Hace muchísimo no escribo, lo sé. Pero también sé que lo único que tengo para contar es que desde el día veintidós de diciembre del año dosmiltrece mi vida cambió para siempre. Si, en serio, cambió.
Conocí al amor de mi vida. Absolutamente con esas palabras. Él, él es todo lo que alguna vez en mi vida me imaginé como perfecto. Gracias a él soy otra persona. Madura, responsable, autocrítica. Soy mejor, siempre mejor. Vivo feliz, siempre que él está feliz. Porque mi autoestima depende de él. Porque mi cuerpo entero depende de él. Porque si me falta me muero, y siento todo mi ser vive de él. Me hizo olvidar de todo lo malo en mi vida. Mis sonrisas tienen su nombre. Nunca tuve tanto miedo de perder algo, alguien.
Lo nuestro se dió muy angelicalmente. ¿Alguna vez vieron las típicas películas yankees donde un chico del colegio se conoce con una jóven que lo vuelve loco y viceversa? Bueno, esto tiene detalles aún más geniales, que lo hacen terriblemente único. Nos conocemos hace.. cuánto.. ¿5 años? Si. Nos conocemos. Es decir, sabemos de la existencia del otro hace varios años, mas nunca habíamos hablado, hasta el 22 de diciembre del 2013, cuando mis padres deciden ir a La Posada. MI querida Posada. Aquella que me cambió todo. Es larga la historia. En fin. Nos amamos. Nos amamos, creo desde el primer momento en que nuestros ojos se cruzaron. Está bien, yo sabía que mi mejor amiga siempre estuvo loca por él, pero ¿qué podía hacer yo? ella está de novia, yo.. yo no. Él nunca la vió como algo más.. a mi, me vió diferente desde que me presenté ante él y su familia.
Creo que nuestra historia es la envidia de muchas novelas de amor frustradas. Nunca me interesó tanto alguien como él. Es, es mágico. Nuestros padres se llevan excelente, es más, son amigos hace unos 8 años. Su familia es espectacular, genial, inmejorable. Me trataron bien desde el primer momento y en ningun lugar me siento como en su casa. A él lo intentamos tratar igual en la mía.. Papá y mamá lo aman. Nunca podrían haber querido a alguien mejor que a él. Mi hermano... bueno... es mi hermano. Creo que ya lo conocemos suficiente.. No le pidas peras al olmo. El me ama y nunca va a aceptar que su hermanita tenga novio, pero bueno.. digamos que le cae bien. El resto de mi familia aún no lo conocen y ya lo aman de por sí. Recordemos que yo tengo a mi familia toda desparramada por todo Buenos Aires, se hace difícil presentárselos.

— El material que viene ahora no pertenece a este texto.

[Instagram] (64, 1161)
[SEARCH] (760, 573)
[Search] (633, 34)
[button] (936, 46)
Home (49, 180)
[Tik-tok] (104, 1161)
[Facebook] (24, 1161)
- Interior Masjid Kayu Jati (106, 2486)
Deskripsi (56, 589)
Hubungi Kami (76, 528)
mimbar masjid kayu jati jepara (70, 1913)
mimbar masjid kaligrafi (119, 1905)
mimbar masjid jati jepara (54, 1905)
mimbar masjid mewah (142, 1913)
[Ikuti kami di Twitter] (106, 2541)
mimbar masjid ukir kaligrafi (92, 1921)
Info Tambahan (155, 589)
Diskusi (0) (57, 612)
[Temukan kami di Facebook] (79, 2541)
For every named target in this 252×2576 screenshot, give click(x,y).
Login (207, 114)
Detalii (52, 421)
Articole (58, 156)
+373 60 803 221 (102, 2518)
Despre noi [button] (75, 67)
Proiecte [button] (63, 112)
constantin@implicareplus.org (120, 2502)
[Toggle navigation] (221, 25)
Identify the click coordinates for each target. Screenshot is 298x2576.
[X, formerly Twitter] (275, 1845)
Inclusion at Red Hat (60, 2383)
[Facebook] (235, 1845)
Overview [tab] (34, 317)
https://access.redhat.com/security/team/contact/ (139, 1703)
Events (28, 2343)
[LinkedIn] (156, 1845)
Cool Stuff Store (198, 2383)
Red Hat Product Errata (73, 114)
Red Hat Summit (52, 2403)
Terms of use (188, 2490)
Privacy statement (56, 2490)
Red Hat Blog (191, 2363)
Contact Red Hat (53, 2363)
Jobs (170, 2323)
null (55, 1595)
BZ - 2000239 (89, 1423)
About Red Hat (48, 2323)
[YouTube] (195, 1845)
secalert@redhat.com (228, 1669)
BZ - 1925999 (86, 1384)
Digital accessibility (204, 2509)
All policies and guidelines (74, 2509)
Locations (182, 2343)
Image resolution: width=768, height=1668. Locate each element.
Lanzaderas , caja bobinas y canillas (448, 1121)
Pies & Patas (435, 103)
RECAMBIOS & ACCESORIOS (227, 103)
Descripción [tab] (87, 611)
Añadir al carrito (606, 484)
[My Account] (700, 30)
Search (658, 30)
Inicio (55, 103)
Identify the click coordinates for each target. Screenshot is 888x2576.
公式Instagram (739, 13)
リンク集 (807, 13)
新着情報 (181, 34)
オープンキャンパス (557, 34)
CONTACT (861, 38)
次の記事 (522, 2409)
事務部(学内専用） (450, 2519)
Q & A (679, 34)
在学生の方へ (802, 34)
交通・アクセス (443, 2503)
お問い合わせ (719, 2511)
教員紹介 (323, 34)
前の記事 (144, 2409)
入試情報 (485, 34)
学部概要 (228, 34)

Hasta el día de hoy llevamos cinco meses desde el primer beso, cuatro meses de novios oficiales, y millones de momentos juntos. No me imagino con nadie más. Sólo quiero que esto dure lo que dure mi vida. Jamás nos peleamos. Siempre discusiones idiotas que terminan en un beso y un abrazo. Algo que me sorprende, todavía, es la cantidad de cosas que tenemos en común.. Todavía sigo pensando que somos hermanos separados al nacer. Somos idénticos. Nos llevamos una semana de diferencia. Yo nací el 28 de noviembre, pero tenía fecha estipulada para nacer el 5 de diciembre. El nació el 5 de diciembre, sin embargo, tenía fecha para el 28 de noviembre. ¿Coincidencia? ¿Casualidad? ¿CAUsalidad? De ahí en más, todas las cosas que se pueden compartir con alguien lo hacemos nosotros. Música, gustos, comidas, colores, sentimientos, pensamientos, ideologías, formas de vida, rutinas, proyectos, costumbres, crianza, lo que se te ocurra. No sé si es porque somos del mismo signo.. Prefiero no creer en esas cosas. Yo creo que simplemente es el destino. Creo en la otra mitad dispersa por el mundo dispuesta a juntarse con uno mismo. Creo en que la mía estaba más cerca de lo que nunca imaginé. Creo en que la encontré y en que nunca nos vamos a separar.
Cuando las cosas se dan bien desde el principio, cuando todo es real, sin mentiras, transparente y pasional, hay que cerrar los ojos, respirar hondo y vivir la vida.